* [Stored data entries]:
______

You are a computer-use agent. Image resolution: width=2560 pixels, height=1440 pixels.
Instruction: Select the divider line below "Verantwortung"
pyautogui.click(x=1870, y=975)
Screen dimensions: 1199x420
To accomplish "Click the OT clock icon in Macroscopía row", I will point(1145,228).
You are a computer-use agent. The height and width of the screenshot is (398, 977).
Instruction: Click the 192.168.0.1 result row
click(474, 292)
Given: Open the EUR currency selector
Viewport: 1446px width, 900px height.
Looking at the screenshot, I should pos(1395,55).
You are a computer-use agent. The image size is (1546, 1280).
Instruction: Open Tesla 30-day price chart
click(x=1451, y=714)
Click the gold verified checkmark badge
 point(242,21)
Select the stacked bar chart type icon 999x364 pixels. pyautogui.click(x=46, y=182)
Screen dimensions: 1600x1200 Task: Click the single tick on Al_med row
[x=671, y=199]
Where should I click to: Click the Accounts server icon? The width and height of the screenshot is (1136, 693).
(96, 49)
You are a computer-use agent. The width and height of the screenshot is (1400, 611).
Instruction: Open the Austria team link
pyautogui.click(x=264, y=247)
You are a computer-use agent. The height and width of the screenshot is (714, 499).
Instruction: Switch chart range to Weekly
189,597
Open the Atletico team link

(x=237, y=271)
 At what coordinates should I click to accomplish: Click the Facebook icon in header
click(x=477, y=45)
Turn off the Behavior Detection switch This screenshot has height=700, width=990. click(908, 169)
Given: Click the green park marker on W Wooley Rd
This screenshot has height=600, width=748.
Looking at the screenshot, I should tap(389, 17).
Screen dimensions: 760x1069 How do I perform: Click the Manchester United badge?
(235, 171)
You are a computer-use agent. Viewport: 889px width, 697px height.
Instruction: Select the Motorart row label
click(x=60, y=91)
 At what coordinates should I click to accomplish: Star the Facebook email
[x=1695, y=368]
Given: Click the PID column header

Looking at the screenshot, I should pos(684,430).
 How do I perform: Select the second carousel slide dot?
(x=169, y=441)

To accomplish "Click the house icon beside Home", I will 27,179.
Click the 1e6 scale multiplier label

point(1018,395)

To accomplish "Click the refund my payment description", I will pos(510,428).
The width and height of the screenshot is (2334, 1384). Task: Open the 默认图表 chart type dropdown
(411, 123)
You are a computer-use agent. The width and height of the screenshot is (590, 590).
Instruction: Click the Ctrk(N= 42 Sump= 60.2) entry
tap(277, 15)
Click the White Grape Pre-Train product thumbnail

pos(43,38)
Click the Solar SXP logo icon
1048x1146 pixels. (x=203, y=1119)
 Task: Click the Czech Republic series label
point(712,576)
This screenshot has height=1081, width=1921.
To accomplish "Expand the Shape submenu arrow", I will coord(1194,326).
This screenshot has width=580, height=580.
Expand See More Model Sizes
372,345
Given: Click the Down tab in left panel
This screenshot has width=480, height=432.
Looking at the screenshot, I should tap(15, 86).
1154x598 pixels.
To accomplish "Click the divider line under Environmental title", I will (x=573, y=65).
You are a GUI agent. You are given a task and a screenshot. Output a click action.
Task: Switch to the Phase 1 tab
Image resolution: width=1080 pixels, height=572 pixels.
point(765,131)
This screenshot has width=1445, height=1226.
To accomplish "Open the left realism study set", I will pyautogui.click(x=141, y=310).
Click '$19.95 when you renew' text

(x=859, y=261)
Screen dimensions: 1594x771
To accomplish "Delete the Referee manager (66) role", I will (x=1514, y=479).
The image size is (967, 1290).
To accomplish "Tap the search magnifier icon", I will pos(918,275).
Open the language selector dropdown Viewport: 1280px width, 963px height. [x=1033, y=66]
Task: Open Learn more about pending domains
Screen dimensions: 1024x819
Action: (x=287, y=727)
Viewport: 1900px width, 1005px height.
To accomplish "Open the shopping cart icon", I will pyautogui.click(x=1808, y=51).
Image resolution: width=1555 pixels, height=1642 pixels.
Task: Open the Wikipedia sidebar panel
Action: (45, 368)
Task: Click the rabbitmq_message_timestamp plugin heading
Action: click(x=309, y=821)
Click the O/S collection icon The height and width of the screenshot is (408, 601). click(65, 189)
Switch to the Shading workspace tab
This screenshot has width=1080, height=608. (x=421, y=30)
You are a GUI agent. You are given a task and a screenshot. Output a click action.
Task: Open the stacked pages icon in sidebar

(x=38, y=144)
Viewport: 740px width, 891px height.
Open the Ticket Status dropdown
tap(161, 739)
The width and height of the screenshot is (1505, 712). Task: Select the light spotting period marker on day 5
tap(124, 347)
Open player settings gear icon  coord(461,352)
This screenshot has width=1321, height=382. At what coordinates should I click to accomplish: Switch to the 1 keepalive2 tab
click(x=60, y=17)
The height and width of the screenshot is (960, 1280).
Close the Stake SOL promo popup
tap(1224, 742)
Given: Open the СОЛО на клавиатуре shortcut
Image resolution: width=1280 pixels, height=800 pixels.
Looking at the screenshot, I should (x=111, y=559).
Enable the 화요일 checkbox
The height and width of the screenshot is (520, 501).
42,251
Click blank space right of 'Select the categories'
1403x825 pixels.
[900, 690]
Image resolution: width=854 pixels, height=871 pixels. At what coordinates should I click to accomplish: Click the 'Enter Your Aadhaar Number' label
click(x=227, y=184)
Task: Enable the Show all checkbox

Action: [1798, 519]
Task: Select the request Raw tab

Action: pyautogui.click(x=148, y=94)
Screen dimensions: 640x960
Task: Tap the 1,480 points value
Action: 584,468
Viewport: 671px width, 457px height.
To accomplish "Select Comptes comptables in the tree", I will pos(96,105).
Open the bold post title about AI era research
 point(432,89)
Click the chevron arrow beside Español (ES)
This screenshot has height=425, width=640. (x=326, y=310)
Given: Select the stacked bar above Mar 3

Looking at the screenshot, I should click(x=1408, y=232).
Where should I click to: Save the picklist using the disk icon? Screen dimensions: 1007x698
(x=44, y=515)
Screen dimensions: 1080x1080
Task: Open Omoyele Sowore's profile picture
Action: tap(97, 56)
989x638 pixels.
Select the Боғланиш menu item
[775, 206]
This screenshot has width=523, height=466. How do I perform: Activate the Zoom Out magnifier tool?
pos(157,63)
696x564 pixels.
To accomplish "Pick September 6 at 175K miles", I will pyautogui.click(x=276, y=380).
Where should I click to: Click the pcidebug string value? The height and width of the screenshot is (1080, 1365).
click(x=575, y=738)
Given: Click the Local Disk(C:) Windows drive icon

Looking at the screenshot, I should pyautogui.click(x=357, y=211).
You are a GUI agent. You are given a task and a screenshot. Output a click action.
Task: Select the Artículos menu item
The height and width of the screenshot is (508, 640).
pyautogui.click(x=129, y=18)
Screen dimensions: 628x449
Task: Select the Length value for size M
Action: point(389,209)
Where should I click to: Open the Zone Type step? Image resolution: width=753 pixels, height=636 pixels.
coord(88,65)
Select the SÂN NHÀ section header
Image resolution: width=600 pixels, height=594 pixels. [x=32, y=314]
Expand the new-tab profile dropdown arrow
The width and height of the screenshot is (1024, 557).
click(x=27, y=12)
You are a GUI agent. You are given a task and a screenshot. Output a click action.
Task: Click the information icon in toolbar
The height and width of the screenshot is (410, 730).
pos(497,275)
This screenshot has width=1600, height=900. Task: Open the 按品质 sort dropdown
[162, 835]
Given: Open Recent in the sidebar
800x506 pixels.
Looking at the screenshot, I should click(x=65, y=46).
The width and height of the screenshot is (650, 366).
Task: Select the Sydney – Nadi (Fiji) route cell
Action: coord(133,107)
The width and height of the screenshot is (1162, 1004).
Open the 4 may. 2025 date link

______

* [Exercise instructions]: Copy every line of the records above exactly.

* [Solution]:
You are a computer-use agent. Image resolution: width=2560 pixels, height=1440 pixels.
Instruction: Select the divider line below "Verantwortung"
pyautogui.click(x=1870, y=975)
Screen dimensions: 1199x420
To accomplish "Click the OT clock icon in Macroscopía row", I will point(1145,228).
You are a computer-use agent. The height and width of the screenshot is (398, 977).
Instruction: Click the 192.168.0.1 result row
click(474, 292)
Given: Open the EUR currency selector
Viewport: 1446px width, 900px height.
Looking at the screenshot, I should pos(1395,55).
You are a computer-use agent. The image size is (1546, 1280).
Instruction: Open Tesla 30-day price chart
click(x=1451, y=714)
Click the gold verified checkmark badge
 point(242,21)
Select the stacked bar chart type icon 999x364 pixels. pyautogui.click(x=46, y=182)
Screen dimensions: 1600x1200 Task: Click the single tick on Al_med row
[x=671, y=199]
Where should I click to: Click the Accounts server icon? The width and height of the screenshot is (1136, 693).
(96, 49)
You are a computer-use agent. The width and height of the screenshot is (1400, 611).
Instruction: Open the Austria team link
pyautogui.click(x=264, y=247)
You are a computer-use agent. The height and width of the screenshot is (714, 499).
Instruction: Switch chart range to Weekly
189,597
Open the Atletico team link

(x=237, y=271)
 At what coordinates should I click to accomplish: Click the Facebook icon in header
click(x=477, y=45)
Turn off the Behavior Detection switch This screenshot has height=700, width=990. click(908, 169)
Given: Click the green park marker on W Wooley Rd
This screenshot has height=600, width=748.
Looking at the screenshot, I should tap(389, 17).
Screen dimensions: 760x1069 How do I perform: Click the Manchester United badge?
(235, 171)
You are a computer-use agent. Viewport: 889px width, 697px height.
Instruction: Select the Motorart row label
click(x=60, y=91)
 At what coordinates should I click to accomplish: Star the Facebook email
[x=1695, y=368]
Given: Click the PID column header

Looking at the screenshot, I should pos(684,430).
 How do I perform: Select the second carousel slide dot?
(x=169, y=441)

To accomplish "Click the house icon beside Home", I will 27,179.
Click the 1e6 scale multiplier label

point(1018,395)

To accomplish "Click the refund my payment description", I will pos(510,428).
The width and height of the screenshot is (2334, 1384). Task: Open the 默认图表 chart type dropdown
(411, 123)
You are a computer-use agent. The width and height of the screenshot is (590, 590).
Instruction: Click the Ctrk(N= 42 Sump= 60.2) entry
tap(277, 15)
Click the White Grape Pre-Train product thumbnail

pos(43,38)
Click the Solar SXP logo icon
1048x1146 pixels. (x=203, y=1119)
 Task: Click the Czech Republic series label
point(712,576)
This screenshot has height=1081, width=1921.
To accomplish "Expand the Shape submenu arrow", I will coord(1194,326).
This screenshot has width=580, height=580.
Expand See More Model Sizes
372,345
Given: Click the Down tab in left panel
This screenshot has width=480, height=432.
Looking at the screenshot, I should tap(15, 86).
1154x598 pixels.
To accomplish "Click the divider line under Environmental title", I will (x=573, y=65).
You are a GUI agent. You are given a task and a screenshot. Output a click action.
Task: Switch to the Phase 1 tab
Image resolution: width=1080 pixels, height=572 pixels.
point(765,131)
This screenshot has width=1445, height=1226.
To accomplish "Open the left realism study set", I will pyautogui.click(x=141, y=310).
Click '$19.95 when you renew' text

(x=859, y=261)
Screen dimensions: 1594x771
To accomplish "Delete the Referee manager (66) role", I will (x=1514, y=479).
The image size is (967, 1290).
To accomplish "Tap the search magnifier icon", I will pos(918,275).
Open the language selector dropdown Viewport: 1280px width, 963px height. [x=1033, y=66]
Task: Open Learn more about pending domains
Screen dimensions: 1024x819
Action: (x=287, y=727)
Viewport: 1900px width, 1005px height.
To accomplish "Open the shopping cart icon", I will pyautogui.click(x=1808, y=51).
Image resolution: width=1555 pixels, height=1642 pixels.
Task: Open the Wikipedia sidebar panel
Action: (45, 368)
Task: Click the rabbitmq_message_timestamp plugin heading
Action: click(x=309, y=821)
Click the O/S collection icon The height and width of the screenshot is (408, 601). click(65, 189)
Switch to the Shading workspace tab
This screenshot has width=1080, height=608. (x=421, y=30)
You are a GUI agent. You are given a task and a screenshot. Output a click action.
Task: Open the stacked pages icon in sidebar

(x=38, y=144)
Viewport: 740px width, 891px height.
Open the Ticket Status dropdown
tap(161, 739)
The width and height of the screenshot is (1505, 712). Task: Select the light spotting period marker on day 5
tap(124, 347)
Open player settings gear icon  coord(461,352)
This screenshot has width=1321, height=382. At what coordinates should I click to accomplish: Switch to the 1 keepalive2 tab
click(x=60, y=17)
The height and width of the screenshot is (960, 1280).
Close the Stake SOL promo popup
tap(1224, 742)
Given: Open the СОЛО на клавиатуре shortcut
Image resolution: width=1280 pixels, height=800 pixels.
Looking at the screenshot, I should (x=111, y=559).
Enable the 화요일 checkbox
The height and width of the screenshot is (520, 501).
42,251
Click blank space right of 'Select the categories'
1403x825 pixels.
[900, 690]
Image resolution: width=854 pixels, height=871 pixels. At what coordinates should I click to accomplish: Click the 'Enter Your Aadhaar Number' label
click(x=227, y=184)
Task: Enable the Show all checkbox

Action: [1798, 519]
Task: Select the request Raw tab

Action: pyautogui.click(x=148, y=94)
Screen dimensions: 640x960
Task: Tap the 1,480 points value
Action: 584,468
Viewport: 671px width, 457px height.
To accomplish "Select Comptes comptables in the tree", I will pos(96,105).
Open the bold post title about AI era research
 point(432,89)
Click the chevron arrow beside Español (ES)
This screenshot has height=425, width=640. (x=326, y=310)
Given: Select the stacked bar above Mar 3

Looking at the screenshot, I should click(x=1408, y=232).
Where should I click to: Save the picklist using the disk icon? Screen dimensions: 1007x698
(x=44, y=515)
Screen dimensions: 1080x1080
Task: Open Omoyele Sowore's profile picture
Action: tap(97, 56)
989x638 pixels.
Select the Боғланиш menu item
[775, 206]
This screenshot has width=523, height=466. How do I perform: Activate the Zoom Out magnifier tool?
pos(157,63)
696x564 pixels.
To accomplish "Pick September 6 at 175K miles", I will pyautogui.click(x=276, y=380).
Where should I click to: Click the pcidebug string value? The height and width of the screenshot is (1080, 1365).
click(x=575, y=738)
Given: Click the Local Disk(C:) Windows drive icon

Looking at the screenshot, I should pyautogui.click(x=357, y=211).
You are a GUI agent. You are given a task and a screenshot. Output a click action.
Task: Select the Artículos menu item
The height and width of the screenshot is (508, 640).
pyautogui.click(x=129, y=18)
Screen dimensions: 628x449
Task: Select the Length value for size M
Action: point(389,209)
Where should I click to: Open the Zone Type step? Image resolution: width=753 pixels, height=636 pixels.
coord(88,65)
Select the SÂN NHÀ section header
Image resolution: width=600 pixels, height=594 pixels. [x=32, y=314]
Expand the new-tab profile dropdown arrow
The width and height of the screenshot is (1024, 557).
click(x=27, y=12)
You are a GUI agent. You are given a task and a screenshot. Output a click action.
Task: Click the information icon in toolbar
The height and width of the screenshot is (410, 730).
pos(497,275)
This screenshot has width=1600, height=900. Task: Open the 按品质 sort dropdown
[162, 835]
Given: Open Recent in the sidebar
800x506 pixels.
Looking at the screenshot, I should click(x=65, y=46).
The width and height of the screenshot is (650, 366).
Task: Select the Sydney – Nadi (Fiji) route cell
Action: coord(133,107)
The width and height of the screenshot is (1162, 1004).
Open the 4 may. 2025 date link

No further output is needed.